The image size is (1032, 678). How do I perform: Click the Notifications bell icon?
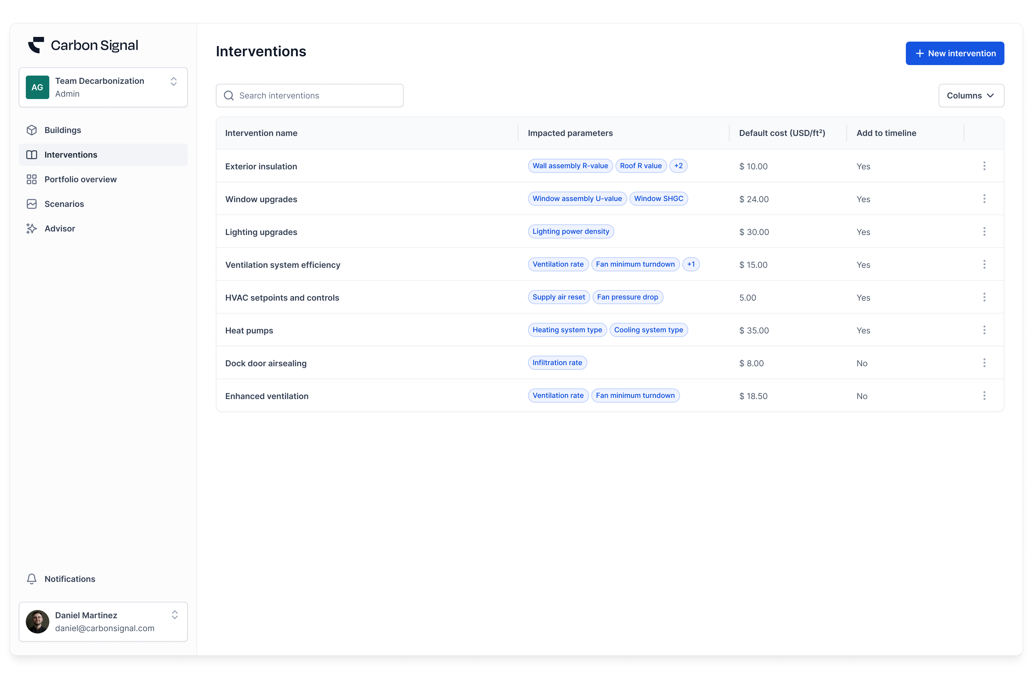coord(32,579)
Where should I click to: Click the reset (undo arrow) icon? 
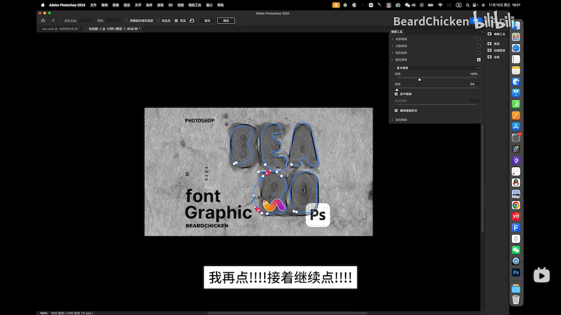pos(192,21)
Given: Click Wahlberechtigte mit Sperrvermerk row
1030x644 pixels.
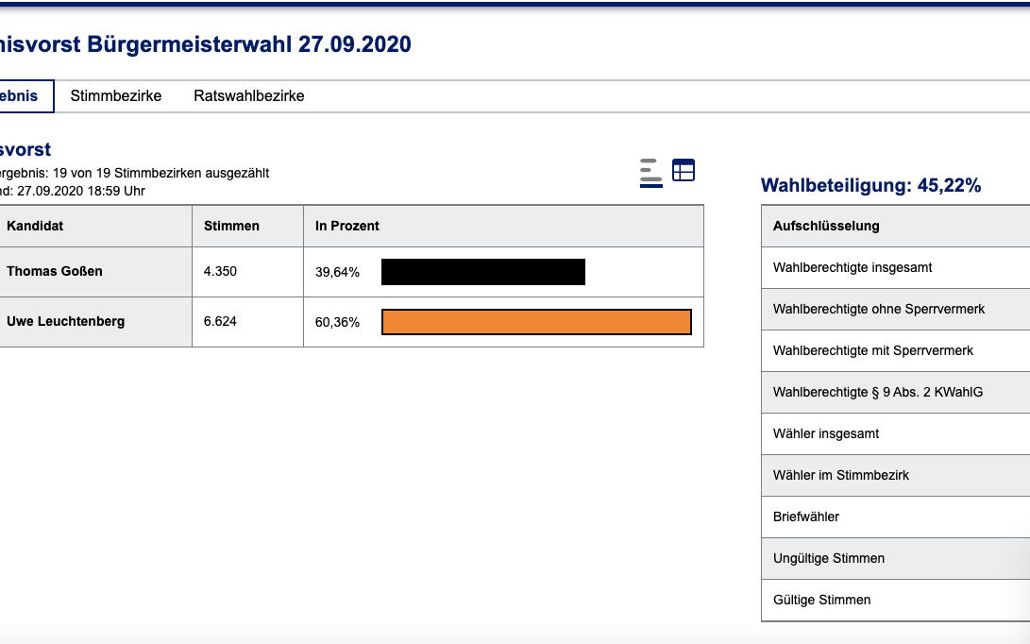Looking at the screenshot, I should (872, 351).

##########

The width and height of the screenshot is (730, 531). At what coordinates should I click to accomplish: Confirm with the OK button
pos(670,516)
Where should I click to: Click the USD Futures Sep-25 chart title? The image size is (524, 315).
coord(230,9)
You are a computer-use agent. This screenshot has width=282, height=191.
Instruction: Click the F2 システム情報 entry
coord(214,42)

##########

Recast the entries between the line holding "You are a computer-use" and the line holding "coord(214,42)", inclusive, as a JSON list of strings with one string per line and blank lines omitted.

• RESPONSE TO THE EXERCISE:
[
  "You are a computer-use agent. This screenshot has width=282, height=191.",
  "Instruction: Click the F2 システム情報 entry",
  "coord(214,42)"
]